__Data provided__.

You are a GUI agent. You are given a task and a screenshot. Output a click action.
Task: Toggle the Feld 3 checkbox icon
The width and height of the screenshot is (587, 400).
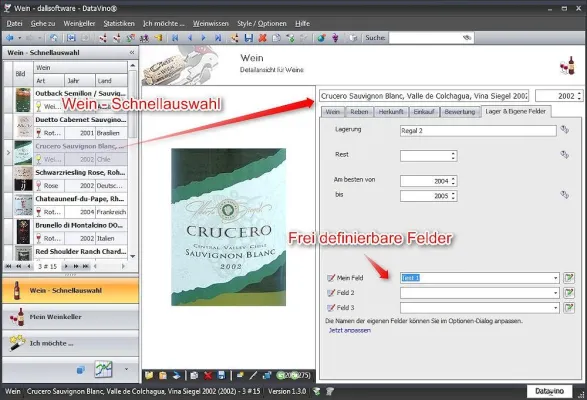pyautogui.click(x=331, y=308)
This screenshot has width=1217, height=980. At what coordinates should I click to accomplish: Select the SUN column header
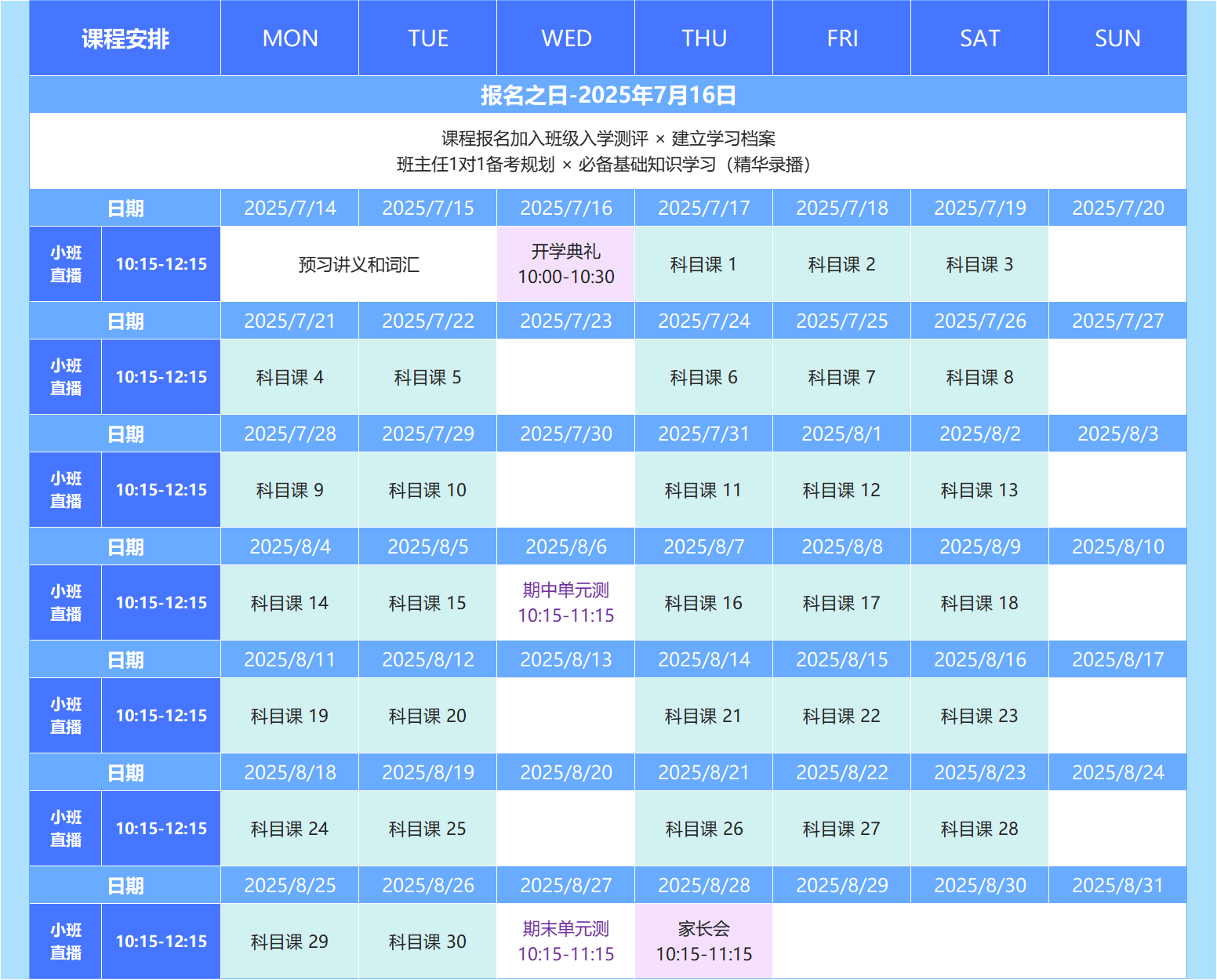pos(1117,38)
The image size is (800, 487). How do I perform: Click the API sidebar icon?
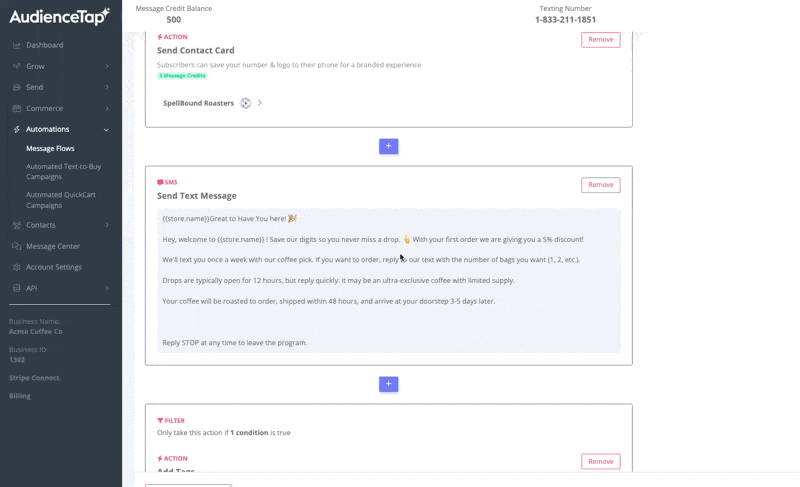(x=17, y=288)
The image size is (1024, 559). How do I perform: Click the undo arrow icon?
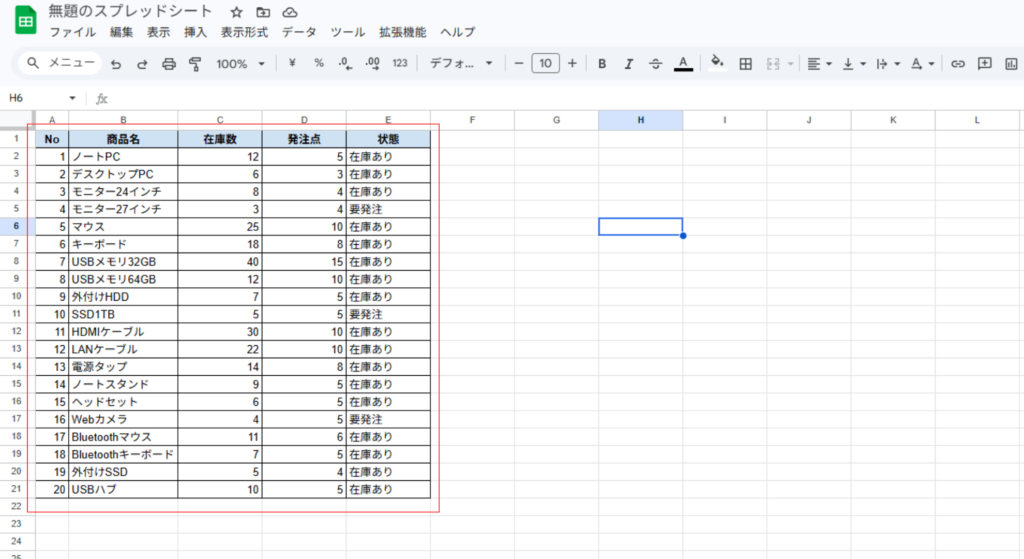pos(116,64)
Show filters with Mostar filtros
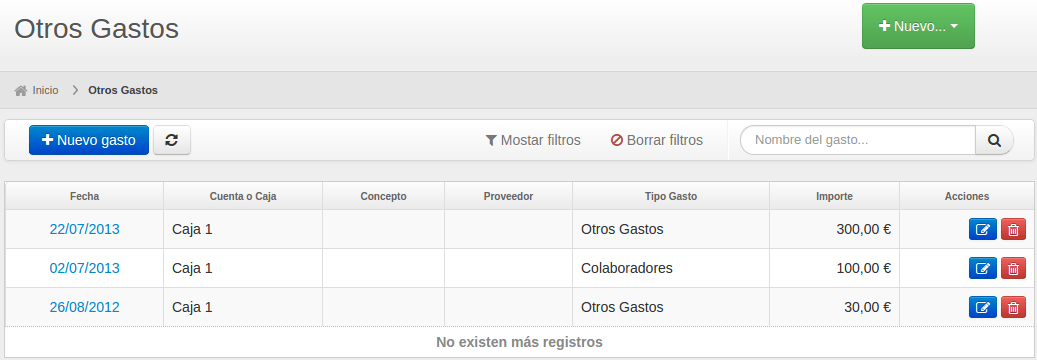Image resolution: width=1037 pixels, height=360 pixels. (533, 140)
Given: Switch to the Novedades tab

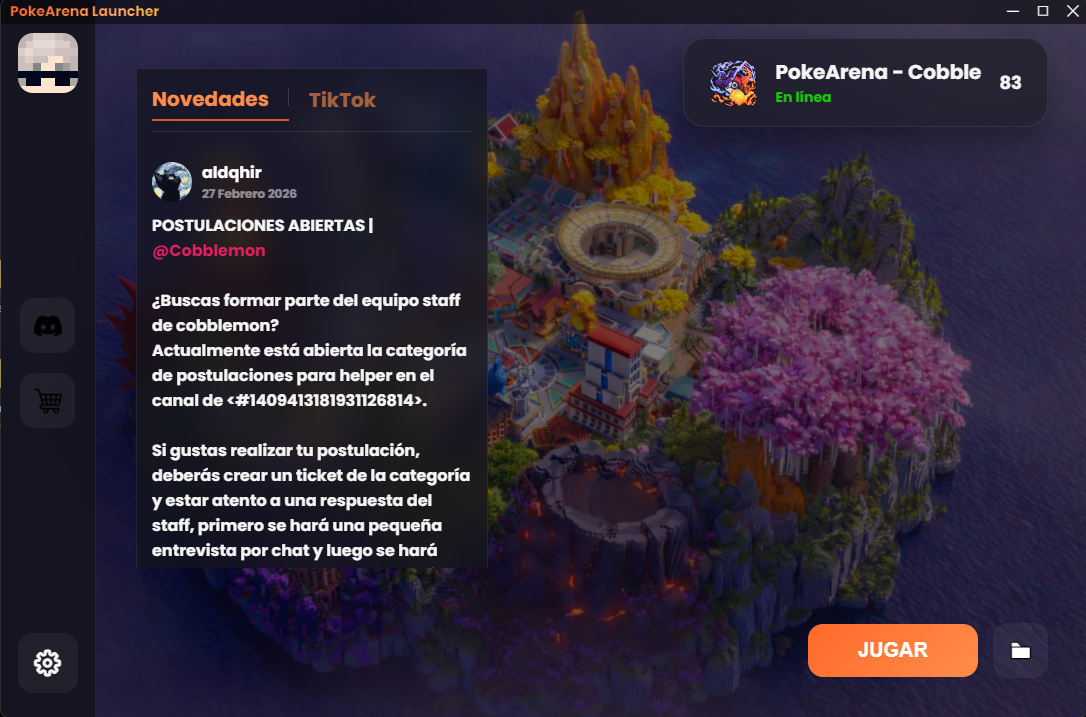Looking at the screenshot, I should [x=211, y=99].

__Brief__. Give the listing above again exactly, minus any images.

__Response area__.
You are a GUI agent. You are given a task and a screenshot. Output a click action.
Task: Toggle the Feld 3 checkbox icon
The width and height of the screenshot is (587, 400).
pyautogui.click(x=331, y=308)
This screenshot has width=1217, height=980. At what coordinates should I click to accomplish: Select the SUN column header
pos(1117,38)
The image size is (800, 487). How do I perform: Click the API sidebar icon?
(x=17, y=288)
The image size is (1024, 559). How do I perform: Click the undo arrow icon?
pos(116,64)
Show filters with Mostar filtros
Image resolution: width=1037 pixels, height=360 pixels. (533, 140)
Given: Switch to the Novedades tab

Looking at the screenshot, I should [x=211, y=99].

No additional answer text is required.